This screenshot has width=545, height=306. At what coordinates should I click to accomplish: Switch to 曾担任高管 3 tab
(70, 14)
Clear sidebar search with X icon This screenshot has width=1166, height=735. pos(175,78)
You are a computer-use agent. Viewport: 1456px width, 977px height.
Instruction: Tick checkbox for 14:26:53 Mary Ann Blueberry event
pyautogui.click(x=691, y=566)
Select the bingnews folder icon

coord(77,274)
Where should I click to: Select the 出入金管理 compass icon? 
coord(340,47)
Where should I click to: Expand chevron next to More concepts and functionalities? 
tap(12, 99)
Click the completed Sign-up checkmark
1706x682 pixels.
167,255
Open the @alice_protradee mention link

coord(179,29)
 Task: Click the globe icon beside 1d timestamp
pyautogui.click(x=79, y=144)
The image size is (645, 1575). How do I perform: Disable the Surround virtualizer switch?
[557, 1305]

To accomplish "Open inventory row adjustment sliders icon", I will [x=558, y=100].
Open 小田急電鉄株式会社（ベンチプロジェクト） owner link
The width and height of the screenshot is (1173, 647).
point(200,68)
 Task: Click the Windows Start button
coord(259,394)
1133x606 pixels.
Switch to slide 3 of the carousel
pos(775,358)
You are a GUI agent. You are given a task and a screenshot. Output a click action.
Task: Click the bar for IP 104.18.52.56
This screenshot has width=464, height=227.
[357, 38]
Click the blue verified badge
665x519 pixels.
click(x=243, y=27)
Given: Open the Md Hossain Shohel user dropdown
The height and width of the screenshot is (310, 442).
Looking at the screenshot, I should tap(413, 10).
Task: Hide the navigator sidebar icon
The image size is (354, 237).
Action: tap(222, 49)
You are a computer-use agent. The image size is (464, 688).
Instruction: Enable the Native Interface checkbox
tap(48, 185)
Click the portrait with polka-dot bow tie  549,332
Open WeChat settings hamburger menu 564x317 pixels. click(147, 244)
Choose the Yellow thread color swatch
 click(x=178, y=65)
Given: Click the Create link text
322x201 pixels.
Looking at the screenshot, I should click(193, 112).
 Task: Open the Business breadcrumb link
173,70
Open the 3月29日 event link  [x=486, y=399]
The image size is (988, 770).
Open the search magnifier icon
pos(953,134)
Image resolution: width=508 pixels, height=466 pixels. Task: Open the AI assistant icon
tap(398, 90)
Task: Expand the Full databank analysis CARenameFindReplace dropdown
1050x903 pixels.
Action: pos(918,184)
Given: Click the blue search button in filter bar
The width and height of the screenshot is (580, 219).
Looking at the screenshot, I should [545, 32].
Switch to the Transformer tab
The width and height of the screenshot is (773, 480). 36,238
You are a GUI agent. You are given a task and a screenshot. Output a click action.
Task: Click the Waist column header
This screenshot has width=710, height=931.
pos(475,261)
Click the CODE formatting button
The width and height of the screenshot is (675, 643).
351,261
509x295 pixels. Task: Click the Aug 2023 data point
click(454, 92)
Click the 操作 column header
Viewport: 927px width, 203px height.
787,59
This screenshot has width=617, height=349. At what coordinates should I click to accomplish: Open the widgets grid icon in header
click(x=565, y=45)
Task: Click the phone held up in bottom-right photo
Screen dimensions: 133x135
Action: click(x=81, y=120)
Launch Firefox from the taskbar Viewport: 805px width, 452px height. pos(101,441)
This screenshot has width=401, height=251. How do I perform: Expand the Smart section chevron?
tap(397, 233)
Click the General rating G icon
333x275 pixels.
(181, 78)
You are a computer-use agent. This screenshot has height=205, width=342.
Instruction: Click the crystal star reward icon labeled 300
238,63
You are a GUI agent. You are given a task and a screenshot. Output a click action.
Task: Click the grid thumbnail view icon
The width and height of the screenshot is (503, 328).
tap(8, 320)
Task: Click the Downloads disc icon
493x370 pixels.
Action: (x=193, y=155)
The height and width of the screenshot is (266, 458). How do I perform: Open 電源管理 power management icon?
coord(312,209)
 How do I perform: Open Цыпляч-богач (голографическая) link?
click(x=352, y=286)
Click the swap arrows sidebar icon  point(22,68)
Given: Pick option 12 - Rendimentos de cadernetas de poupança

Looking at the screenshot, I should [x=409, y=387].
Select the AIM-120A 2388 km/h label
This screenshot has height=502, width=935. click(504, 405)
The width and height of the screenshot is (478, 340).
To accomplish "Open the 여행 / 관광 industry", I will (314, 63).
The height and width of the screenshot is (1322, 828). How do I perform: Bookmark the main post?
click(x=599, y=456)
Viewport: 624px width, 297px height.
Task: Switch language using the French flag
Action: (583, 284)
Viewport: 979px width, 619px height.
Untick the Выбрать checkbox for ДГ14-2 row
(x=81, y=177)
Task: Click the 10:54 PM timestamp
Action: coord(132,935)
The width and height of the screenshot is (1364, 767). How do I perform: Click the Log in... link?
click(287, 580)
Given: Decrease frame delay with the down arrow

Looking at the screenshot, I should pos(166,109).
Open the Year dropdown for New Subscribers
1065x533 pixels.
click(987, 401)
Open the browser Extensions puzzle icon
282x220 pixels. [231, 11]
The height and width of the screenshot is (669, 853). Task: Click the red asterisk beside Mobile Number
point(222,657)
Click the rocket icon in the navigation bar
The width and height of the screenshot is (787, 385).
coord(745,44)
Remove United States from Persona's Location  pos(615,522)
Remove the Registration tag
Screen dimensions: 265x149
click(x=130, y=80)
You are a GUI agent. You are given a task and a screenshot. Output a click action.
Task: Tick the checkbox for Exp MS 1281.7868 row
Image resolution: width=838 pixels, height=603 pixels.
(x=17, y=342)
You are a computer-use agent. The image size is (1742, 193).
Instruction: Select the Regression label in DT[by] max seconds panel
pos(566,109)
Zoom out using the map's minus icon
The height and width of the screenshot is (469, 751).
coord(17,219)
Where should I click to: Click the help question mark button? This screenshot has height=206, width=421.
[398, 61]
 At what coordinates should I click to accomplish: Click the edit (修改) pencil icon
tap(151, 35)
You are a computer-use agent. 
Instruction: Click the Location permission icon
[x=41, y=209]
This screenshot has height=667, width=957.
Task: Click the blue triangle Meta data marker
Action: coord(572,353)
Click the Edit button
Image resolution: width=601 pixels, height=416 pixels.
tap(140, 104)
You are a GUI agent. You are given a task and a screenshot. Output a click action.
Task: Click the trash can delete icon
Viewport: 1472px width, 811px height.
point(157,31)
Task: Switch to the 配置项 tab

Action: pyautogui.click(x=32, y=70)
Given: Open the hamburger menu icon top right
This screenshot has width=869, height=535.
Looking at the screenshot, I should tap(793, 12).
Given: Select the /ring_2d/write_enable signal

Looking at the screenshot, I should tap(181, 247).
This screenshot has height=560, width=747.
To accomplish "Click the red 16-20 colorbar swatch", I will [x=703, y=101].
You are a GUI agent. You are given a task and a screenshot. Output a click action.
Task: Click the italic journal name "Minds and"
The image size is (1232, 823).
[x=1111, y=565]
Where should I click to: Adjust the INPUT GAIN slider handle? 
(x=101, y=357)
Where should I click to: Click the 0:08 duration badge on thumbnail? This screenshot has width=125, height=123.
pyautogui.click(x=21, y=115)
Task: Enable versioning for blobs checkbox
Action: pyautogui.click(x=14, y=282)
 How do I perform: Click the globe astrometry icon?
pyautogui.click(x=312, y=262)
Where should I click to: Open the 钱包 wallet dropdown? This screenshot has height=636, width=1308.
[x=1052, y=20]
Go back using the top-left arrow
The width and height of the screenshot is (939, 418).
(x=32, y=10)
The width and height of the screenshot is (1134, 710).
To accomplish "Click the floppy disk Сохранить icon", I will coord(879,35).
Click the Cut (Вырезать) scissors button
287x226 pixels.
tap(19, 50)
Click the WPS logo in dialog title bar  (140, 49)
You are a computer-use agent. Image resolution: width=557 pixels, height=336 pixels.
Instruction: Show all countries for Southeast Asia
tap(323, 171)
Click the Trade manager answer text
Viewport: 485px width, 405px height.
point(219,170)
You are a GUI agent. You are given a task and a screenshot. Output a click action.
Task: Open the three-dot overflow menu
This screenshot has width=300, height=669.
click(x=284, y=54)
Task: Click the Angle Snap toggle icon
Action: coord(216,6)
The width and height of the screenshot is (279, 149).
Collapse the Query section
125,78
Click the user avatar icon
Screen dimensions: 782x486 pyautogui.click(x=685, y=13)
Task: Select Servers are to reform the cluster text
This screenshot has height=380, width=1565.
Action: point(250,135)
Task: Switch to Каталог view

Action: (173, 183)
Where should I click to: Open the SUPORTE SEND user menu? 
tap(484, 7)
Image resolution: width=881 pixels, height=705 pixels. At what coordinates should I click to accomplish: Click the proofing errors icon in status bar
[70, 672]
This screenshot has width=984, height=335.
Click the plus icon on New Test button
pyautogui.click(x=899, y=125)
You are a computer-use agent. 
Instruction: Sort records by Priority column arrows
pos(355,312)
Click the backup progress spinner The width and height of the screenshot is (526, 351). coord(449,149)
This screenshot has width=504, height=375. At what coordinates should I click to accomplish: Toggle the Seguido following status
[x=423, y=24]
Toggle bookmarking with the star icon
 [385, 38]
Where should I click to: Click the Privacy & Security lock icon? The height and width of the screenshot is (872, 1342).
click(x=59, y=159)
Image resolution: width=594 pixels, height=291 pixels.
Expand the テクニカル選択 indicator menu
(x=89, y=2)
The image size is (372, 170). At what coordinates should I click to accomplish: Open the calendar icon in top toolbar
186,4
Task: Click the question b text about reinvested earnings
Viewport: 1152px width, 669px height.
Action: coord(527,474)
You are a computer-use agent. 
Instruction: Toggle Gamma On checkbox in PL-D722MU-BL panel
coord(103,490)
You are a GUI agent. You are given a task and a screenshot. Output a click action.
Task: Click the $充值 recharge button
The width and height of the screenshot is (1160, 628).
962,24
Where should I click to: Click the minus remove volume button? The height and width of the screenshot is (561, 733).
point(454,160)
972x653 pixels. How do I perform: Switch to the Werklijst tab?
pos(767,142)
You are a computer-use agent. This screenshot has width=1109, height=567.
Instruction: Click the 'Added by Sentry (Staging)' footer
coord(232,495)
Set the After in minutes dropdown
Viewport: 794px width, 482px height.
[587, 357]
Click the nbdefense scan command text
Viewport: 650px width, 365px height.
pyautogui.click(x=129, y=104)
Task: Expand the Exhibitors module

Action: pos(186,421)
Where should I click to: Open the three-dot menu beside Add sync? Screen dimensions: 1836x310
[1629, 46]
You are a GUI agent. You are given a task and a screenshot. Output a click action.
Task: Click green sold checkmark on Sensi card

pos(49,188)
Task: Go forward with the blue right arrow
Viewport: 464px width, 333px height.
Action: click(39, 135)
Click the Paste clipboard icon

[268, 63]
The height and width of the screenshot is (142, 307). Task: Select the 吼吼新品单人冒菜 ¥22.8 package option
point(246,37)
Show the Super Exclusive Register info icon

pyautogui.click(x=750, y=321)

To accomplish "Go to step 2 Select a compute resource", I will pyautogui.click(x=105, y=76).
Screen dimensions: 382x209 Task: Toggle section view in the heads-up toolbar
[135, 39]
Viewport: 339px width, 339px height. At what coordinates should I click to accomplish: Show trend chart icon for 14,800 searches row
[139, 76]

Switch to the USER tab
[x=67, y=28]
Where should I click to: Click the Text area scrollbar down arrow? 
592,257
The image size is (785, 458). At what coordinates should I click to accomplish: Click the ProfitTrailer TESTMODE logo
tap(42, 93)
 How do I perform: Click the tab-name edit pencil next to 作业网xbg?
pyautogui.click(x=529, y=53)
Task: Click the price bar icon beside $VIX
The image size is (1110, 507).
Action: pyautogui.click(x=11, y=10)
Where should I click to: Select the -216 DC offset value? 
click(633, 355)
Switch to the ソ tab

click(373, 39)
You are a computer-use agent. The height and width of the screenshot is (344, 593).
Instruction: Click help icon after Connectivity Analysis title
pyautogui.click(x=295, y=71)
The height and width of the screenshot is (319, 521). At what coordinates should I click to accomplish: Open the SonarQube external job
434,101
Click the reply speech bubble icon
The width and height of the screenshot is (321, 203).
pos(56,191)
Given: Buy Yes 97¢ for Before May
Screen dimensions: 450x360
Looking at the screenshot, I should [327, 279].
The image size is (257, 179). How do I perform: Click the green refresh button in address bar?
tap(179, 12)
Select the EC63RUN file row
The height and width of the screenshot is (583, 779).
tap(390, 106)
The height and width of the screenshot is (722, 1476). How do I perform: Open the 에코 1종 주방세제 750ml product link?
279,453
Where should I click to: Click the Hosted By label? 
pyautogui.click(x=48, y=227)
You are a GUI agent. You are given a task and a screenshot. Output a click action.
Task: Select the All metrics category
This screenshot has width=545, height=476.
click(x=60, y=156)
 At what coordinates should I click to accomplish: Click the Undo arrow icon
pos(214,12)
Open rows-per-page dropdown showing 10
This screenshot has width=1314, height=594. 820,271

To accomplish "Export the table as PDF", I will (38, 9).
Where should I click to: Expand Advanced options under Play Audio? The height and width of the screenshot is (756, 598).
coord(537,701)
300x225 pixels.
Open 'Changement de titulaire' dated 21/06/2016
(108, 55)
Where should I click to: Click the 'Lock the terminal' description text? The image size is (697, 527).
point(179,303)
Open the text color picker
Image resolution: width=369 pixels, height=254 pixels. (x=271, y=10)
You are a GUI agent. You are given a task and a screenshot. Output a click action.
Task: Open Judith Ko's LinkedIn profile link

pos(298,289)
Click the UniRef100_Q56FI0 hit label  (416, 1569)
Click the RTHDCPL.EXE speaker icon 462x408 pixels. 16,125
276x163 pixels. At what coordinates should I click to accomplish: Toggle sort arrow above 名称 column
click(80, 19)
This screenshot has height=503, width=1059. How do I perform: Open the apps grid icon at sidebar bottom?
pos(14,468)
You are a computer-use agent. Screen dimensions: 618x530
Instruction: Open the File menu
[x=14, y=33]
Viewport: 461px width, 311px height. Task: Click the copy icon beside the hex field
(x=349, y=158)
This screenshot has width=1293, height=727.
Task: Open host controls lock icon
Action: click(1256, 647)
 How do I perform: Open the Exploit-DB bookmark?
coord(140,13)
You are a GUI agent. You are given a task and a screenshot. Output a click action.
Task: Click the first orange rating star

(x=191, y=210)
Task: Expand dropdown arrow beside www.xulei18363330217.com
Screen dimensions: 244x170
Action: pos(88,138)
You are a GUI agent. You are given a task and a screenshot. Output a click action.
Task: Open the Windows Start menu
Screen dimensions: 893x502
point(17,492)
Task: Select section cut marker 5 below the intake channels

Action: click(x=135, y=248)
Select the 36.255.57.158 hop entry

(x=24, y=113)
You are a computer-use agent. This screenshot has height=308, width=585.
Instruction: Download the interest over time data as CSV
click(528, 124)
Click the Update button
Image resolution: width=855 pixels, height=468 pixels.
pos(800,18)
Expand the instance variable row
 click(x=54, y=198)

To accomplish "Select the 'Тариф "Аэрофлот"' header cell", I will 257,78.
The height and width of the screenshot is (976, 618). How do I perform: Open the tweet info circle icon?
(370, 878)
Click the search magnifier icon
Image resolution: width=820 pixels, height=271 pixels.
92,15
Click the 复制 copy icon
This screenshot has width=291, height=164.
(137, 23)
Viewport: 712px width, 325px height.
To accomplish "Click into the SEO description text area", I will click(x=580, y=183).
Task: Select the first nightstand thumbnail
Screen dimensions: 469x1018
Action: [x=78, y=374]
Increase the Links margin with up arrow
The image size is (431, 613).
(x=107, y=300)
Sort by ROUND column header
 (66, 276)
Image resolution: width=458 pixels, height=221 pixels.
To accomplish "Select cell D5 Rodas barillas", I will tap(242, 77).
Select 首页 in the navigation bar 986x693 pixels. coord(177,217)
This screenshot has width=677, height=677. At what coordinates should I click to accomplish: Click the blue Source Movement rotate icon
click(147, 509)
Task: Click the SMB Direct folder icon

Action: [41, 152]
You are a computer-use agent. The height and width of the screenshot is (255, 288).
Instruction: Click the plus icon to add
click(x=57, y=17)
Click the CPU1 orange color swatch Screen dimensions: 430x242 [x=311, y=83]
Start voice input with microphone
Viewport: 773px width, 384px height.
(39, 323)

**WHAT IS EXPECTED**:
Copy the entries word for word. Start at the first line and end with the line containing "The image size is (988, 770).".

**TASK ANSWER**:
This screenshot has width=545, height=306. At what coordinates should I click to accomplish: Switch to 曾担任高管 3 tab
(70, 14)
Clear sidebar search with X icon This screenshot has width=1166, height=735. pos(175,78)
You are a computer-use agent. Viewport: 1456px width, 977px height.
Instruction: Tick checkbox for 14:26:53 Mary Ann Blueberry event
pyautogui.click(x=691, y=566)
Select the bingnews folder icon

coord(77,274)
Where should I click to: Select the 出入金管理 compass icon? 
coord(340,47)
Where should I click to: Expand chevron next to More concepts and functionalities? 
tap(12, 99)
Click the completed Sign-up checkmark
1706x682 pixels.
167,255
Open the @alice_protradee mention link

coord(179,29)
 Task: Click the globe icon beside 1d timestamp
pyautogui.click(x=79, y=144)
The image size is (645, 1575). How do I perform: Disable the Surround virtualizer switch?
[557, 1305]

To accomplish "Open inventory row adjustment sliders icon", I will [x=558, y=100].
Open 小田急電鉄株式会社（ベンチプロジェクト） owner link
The width and height of the screenshot is (1173, 647).
point(200,68)
 Task: Click the Windows Start button
coord(259,394)
1133x606 pixels.
Switch to slide 3 of the carousel
pos(775,358)
You are a GUI agent. You are given a task and a screenshot. Output a click action.
Task: Click the bar for IP 104.18.52.56
This screenshot has width=464, height=227.
[357, 38]
Click the blue verified badge
665x519 pixels.
click(x=243, y=27)
Given: Open the Md Hossain Shohel user dropdown
The height and width of the screenshot is (310, 442).
Looking at the screenshot, I should tap(413, 10).
Task: Hide the navigator sidebar icon
The image size is (354, 237).
Action: tap(222, 49)
You are a computer-use agent. The image size is (464, 688).
Instruction: Enable the Native Interface checkbox
tap(48, 185)
Click the portrait with polka-dot bow tie  549,332
Open WeChat settings hamburger menu 564x317 pixels. click(147, 244)
Choose the Yellow thread color swatch
 click(x=178, y=65)
Given: Click the Create link text
322x201 pixels.
Looking at the screenshot, I should click(193, 112).
 Task: Open the Business breadcrumb link
173,70
Open the 3月29日 event link  [x=486, y=399]
The image size is (988, 770).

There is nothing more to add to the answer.